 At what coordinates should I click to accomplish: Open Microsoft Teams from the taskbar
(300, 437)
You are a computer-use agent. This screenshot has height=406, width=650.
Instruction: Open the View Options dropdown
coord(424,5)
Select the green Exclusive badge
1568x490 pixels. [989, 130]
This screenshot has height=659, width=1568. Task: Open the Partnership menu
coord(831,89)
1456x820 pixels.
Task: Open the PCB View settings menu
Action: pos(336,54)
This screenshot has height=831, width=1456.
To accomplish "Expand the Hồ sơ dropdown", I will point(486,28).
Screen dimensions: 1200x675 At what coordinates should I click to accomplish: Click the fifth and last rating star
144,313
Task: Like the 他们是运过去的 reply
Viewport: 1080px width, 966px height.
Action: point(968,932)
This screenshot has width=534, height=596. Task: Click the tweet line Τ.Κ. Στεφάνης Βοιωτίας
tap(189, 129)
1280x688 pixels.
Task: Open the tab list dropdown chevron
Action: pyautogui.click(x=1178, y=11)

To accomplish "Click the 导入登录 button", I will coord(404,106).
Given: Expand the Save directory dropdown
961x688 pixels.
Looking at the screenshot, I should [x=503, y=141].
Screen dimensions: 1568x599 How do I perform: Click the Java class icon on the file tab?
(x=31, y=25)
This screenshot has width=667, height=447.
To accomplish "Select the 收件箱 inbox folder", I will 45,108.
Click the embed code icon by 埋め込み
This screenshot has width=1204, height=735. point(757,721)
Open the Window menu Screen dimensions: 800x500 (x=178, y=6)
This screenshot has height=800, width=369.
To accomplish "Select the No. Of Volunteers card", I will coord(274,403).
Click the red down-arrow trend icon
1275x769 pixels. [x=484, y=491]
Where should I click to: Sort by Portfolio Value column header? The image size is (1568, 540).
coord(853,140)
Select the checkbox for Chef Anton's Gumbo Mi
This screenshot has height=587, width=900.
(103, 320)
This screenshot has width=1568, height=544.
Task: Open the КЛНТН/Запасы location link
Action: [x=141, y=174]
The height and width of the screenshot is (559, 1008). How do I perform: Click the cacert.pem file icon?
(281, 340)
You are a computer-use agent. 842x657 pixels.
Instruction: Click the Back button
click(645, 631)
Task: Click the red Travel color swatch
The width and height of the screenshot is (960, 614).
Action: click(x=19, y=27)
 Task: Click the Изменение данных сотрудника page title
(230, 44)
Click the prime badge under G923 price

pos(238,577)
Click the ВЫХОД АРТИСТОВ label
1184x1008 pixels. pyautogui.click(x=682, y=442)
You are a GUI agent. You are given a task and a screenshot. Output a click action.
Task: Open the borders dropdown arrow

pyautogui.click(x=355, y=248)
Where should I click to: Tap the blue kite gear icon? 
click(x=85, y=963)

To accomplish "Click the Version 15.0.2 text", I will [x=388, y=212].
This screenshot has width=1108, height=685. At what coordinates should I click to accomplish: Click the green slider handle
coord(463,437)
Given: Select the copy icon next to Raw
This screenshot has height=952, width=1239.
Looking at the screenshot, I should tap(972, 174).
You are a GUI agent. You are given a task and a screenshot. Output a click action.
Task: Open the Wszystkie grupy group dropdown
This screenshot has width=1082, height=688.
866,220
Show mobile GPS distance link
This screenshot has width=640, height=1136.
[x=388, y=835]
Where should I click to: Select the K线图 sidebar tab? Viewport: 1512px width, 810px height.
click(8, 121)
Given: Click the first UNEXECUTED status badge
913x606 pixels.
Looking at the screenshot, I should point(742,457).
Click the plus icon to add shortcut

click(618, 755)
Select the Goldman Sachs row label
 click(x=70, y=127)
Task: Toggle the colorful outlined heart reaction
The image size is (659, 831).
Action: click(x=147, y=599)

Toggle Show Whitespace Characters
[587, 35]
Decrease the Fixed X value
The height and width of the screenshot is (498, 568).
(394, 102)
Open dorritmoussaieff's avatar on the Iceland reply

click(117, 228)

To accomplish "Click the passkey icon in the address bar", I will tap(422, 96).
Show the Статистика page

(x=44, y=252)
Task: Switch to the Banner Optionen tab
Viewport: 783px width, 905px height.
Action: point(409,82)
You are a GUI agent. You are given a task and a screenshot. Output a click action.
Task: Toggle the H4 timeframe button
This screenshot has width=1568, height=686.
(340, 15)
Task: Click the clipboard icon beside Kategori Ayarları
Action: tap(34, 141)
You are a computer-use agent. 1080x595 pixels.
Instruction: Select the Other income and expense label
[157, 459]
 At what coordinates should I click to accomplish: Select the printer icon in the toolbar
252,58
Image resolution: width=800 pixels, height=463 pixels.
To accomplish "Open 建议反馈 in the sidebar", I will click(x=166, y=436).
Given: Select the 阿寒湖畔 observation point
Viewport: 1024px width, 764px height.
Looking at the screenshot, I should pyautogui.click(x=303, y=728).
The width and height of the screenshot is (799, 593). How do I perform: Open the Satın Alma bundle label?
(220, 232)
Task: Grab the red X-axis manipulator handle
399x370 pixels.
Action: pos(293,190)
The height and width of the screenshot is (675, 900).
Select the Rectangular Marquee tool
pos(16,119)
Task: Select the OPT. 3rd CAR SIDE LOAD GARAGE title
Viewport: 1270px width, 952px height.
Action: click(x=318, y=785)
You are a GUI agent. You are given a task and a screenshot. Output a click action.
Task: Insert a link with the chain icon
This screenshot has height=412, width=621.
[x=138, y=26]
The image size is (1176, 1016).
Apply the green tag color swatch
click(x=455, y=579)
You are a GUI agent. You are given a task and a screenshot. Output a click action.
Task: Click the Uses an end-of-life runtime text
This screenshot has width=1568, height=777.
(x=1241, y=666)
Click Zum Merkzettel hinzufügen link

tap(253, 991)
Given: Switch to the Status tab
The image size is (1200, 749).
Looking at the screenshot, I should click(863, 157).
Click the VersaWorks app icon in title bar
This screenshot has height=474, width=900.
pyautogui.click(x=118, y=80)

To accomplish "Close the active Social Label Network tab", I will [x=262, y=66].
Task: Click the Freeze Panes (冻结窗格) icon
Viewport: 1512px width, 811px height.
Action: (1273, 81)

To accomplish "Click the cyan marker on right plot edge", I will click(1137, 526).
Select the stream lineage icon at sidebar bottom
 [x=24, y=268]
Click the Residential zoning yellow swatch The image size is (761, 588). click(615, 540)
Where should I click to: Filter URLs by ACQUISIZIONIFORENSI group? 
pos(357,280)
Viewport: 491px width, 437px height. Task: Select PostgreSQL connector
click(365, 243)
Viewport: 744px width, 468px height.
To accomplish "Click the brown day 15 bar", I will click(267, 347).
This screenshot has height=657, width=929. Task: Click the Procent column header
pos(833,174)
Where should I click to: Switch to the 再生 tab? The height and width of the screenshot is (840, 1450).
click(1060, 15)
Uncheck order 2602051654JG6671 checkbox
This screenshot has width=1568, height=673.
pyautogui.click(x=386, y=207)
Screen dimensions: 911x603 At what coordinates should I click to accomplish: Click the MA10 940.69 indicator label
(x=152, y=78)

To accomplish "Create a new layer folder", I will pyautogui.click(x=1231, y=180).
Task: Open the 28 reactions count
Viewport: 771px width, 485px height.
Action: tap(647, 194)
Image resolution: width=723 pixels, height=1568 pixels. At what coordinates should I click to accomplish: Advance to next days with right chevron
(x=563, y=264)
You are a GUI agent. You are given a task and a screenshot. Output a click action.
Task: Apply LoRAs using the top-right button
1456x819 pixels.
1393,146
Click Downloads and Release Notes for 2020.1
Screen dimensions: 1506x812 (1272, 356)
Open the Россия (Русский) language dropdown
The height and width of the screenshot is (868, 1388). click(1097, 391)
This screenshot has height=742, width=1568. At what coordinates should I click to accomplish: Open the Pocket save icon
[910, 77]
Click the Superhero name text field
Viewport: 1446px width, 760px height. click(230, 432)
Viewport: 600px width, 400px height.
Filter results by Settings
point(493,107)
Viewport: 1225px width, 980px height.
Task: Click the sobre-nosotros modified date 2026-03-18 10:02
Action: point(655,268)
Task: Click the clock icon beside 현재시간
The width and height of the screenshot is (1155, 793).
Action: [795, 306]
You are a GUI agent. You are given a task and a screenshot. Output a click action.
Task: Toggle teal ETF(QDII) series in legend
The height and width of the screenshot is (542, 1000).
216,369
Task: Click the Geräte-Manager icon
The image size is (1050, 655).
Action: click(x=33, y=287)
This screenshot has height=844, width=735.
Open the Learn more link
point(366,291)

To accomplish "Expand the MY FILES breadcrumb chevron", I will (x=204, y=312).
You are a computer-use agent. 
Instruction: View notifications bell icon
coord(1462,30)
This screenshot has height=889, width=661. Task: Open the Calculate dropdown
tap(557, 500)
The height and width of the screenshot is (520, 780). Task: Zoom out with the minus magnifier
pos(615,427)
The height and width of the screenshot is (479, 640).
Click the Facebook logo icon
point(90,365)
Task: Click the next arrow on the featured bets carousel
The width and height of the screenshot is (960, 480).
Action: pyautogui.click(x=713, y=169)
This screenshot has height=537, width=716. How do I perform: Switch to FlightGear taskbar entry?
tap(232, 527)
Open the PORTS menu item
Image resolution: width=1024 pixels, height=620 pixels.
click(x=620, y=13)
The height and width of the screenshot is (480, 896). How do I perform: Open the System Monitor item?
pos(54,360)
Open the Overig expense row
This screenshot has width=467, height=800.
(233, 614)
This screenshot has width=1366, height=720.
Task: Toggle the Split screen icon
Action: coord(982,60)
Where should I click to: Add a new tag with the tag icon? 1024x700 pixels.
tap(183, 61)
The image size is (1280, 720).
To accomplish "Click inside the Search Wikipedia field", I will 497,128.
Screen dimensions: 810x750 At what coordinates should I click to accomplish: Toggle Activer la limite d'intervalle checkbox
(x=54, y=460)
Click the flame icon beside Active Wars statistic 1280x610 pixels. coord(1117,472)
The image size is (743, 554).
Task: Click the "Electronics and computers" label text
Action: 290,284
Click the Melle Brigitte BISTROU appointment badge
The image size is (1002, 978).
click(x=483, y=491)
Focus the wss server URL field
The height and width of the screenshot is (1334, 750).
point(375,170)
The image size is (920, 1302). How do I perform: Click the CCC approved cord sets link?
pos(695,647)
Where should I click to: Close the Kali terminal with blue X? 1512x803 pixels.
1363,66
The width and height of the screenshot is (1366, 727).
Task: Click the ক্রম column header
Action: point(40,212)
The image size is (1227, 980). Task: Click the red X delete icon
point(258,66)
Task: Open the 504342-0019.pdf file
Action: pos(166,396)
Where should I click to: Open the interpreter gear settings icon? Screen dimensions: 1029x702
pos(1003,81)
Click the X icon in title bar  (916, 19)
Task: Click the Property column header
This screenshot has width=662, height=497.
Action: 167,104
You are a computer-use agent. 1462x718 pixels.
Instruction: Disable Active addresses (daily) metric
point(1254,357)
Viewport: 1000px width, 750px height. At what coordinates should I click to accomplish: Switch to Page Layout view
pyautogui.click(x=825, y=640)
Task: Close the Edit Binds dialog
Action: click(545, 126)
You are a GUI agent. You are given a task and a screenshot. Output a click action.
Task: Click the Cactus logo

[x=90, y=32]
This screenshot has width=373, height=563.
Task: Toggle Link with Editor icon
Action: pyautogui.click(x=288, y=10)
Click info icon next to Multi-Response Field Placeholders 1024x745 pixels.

- - - - - - -

WORK TASK
Could you restate word for word the lines above from the one containing "This screenshot has width=534, height=596." through the one containing "Task: Click the red Travel color swatch", both included, and nothing else?

ANSWER SPACE
This screenshot has width=534, height=596. Task: Click the tweet line Τ.Κ. Στεφάνης Βοιωτίας
tap(189, 129)
1280x688 pixels.
Task: Open the tab list dropdown chevron
Action: pyautogui.click(x=1178, y=11)

To accomplish "Click the 导入登录 button", I will coord(404,106).
Given: Expand the Save directory dropdown
961x688 pixels.
Looking at the screenshot, I should [x=503, y=141].
Screen dimensions: 1568x599 How do I perform: Click the Java class icon on the file tab?
(x=31, y=25)
This screenshot has width=667, height=447.
To accomplish "Select the 收件箱 inbox folder", I will 45,108.
Click the embed code icon by 埋め込み
This screenshot has width=1204, height=735. point(757,721)
Open the Window menu Screen dimensions: 800x500 (x=178, y=6)
This screenshot has height=800, width=369.
To accomplish "Select the No. Of Volunteers card", I will coord(274,403).
Click the red down-arrow trend icon
1275x769 pixels. [x=484, y=491]
Where should I click to: Sort by Portfolio Value column header? The image size is (1568, 540).
coord(853,140)
Select the checkbox for Chef Anton's Gumbo Mi
This screenshot has height=587, width=900.
(103, 320)
This screenshot has width=1568, height=544.
Task: Open the КЛНТН/Запасы location link
Action: [x=141, y=174]
The height and width of the screenshot is (559, 1008). How do I perform: Click the cacert.pem file icon?
(281, 340)
You are a computer-use agent. 842x657 pixels.
Instruction: Click the Back button
click(645, 631)
Task: Click the red Travel color swatch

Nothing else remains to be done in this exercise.